*Given data*:
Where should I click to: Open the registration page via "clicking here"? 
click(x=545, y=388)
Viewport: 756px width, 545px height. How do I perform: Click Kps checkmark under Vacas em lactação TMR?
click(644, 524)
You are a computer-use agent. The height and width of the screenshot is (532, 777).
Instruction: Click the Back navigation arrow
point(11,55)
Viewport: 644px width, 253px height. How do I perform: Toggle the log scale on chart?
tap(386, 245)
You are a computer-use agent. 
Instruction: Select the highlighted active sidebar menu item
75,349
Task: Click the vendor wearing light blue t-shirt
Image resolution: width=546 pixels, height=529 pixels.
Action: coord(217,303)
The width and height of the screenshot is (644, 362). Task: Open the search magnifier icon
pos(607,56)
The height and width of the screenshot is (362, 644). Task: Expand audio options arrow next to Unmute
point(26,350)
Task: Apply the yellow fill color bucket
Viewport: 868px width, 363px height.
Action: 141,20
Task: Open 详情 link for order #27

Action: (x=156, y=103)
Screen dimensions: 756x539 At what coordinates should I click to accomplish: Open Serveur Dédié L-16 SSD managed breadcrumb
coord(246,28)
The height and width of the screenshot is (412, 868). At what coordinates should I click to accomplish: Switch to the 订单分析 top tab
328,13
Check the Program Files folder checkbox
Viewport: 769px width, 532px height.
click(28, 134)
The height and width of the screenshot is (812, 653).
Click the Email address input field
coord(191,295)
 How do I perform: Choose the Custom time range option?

*Task objective*: For each line above that includes "computer", make a copy.

*Exercise answer*:
You are a computer-use agent. The height and width of the screenshot is (532, 777).
You are a computer-use agent. 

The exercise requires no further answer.